- [PROVIDED TEXT]:
__________
Hello Family. Yesterday was tough. Many of you don’t know this, but I have been having issues with my youngest son, Edwin, in school. He has not been able to adjust as normal kids would from daycare to public school. I believe, since school started in August, I have received a call from the school, at least, every week about something he’s done, something he’s not doing, and more recently, things he has said. He is currently in the process of being tested for Special Education for his behavior through his school district and now they want me to have him tested for ADHD. Edwin had issues while in daycare, but he had an AMAZING teacher, who would see he was having a bad morning, pull him in, turn on some praise and worship music, and he’d ultimately pull it together. Now, with him being in public school, he has turned into a totally different person. I know, in public school, they have a lot more students and can’t tend to just one student out of respect for the other students’ learning, but it has gotten to the point where it has caused many distractions almost daily

My oldest son, Elijah started out at their school in Kindergarten and has been very popular since. So when his little sister and brother started there, the same support system I had for him are the same I have for my other children. Now, with the way Edwin has been performing, I have met a group of teachers I’ve never seen before in the previous years, Behaviorial Specialists. They teach Edwin how to control his emotions and give alternatives when you feel these different types of emotions instead of what he has been doing in the past. They are EXTREMELY patient with him and take time with him daily. As of late, there has been no progress. He has some good days, sporadically, but it will turn at the flip of a switch. These switches can flip from just about any little thing from him not being called on to answer a question to a student looking at him, at what he may feel, is the wrong time. He’ll throw things, kick walls, call people horrible names, and scream out very inappropriate words and phrases I have never heard him use, said around him, or let him listen to.

The minute the district started to talk about testing him for ADHD and Special Education, I was, right off the back, defensive and it was only because of what I had seen my mother go through with my brother, on television, and in my years of working in childcare. I never would’ve thought I would have to live with knowing my son could possibly be “labeled” as such. Please take into consideration that this is only what I was thinking at the time of them speaking about this and what my perspective of him having to deal with this was. Between having to go through this process the past 5 months with my son, having to deal with Medicaid switching over to CHIP where I now have to pay a copay every time he goes to the doctor because I make $67 over the limit to qualify for Medicaid, to them cancelling it and advising me the night before our appointment, to still trying to serve in ministry, to keeping a solid relationship with all of my children together and separately, and staying positive in my other relationship, yesterday, I had had enough. I walked out of my children’s school, into my car, and felt like I had, literally, lost my entire mind. I lost all control of EVERYTHING, almost every aspect of my life, at the same time, while trying to remember who’s, ultimately, in control of EVERYTHING.
__________
- [RECORDED DATA]:
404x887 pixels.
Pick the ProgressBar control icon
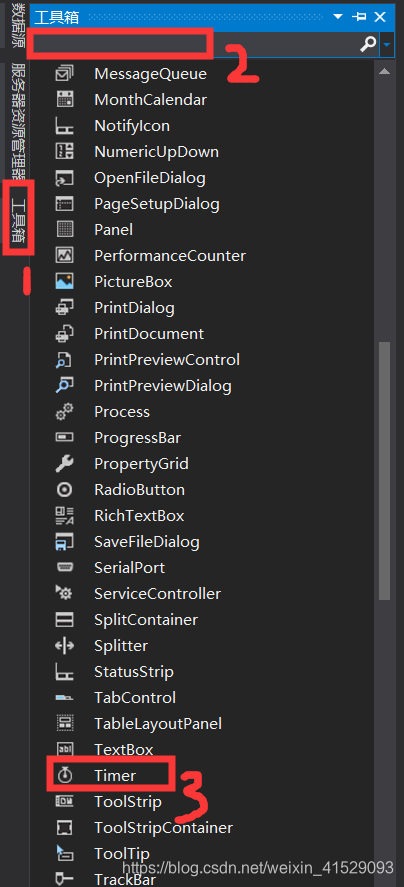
__________
- [ABOUT THIS EXERCISE]:
In the account of Edwin's troubles at school, what does he do when his mood flips? List each action.

- [YOUR RESPONSE]:
- Throws things
- Kicks walls
- Calls people horrible names
- Screams out very inappropriate words and phrases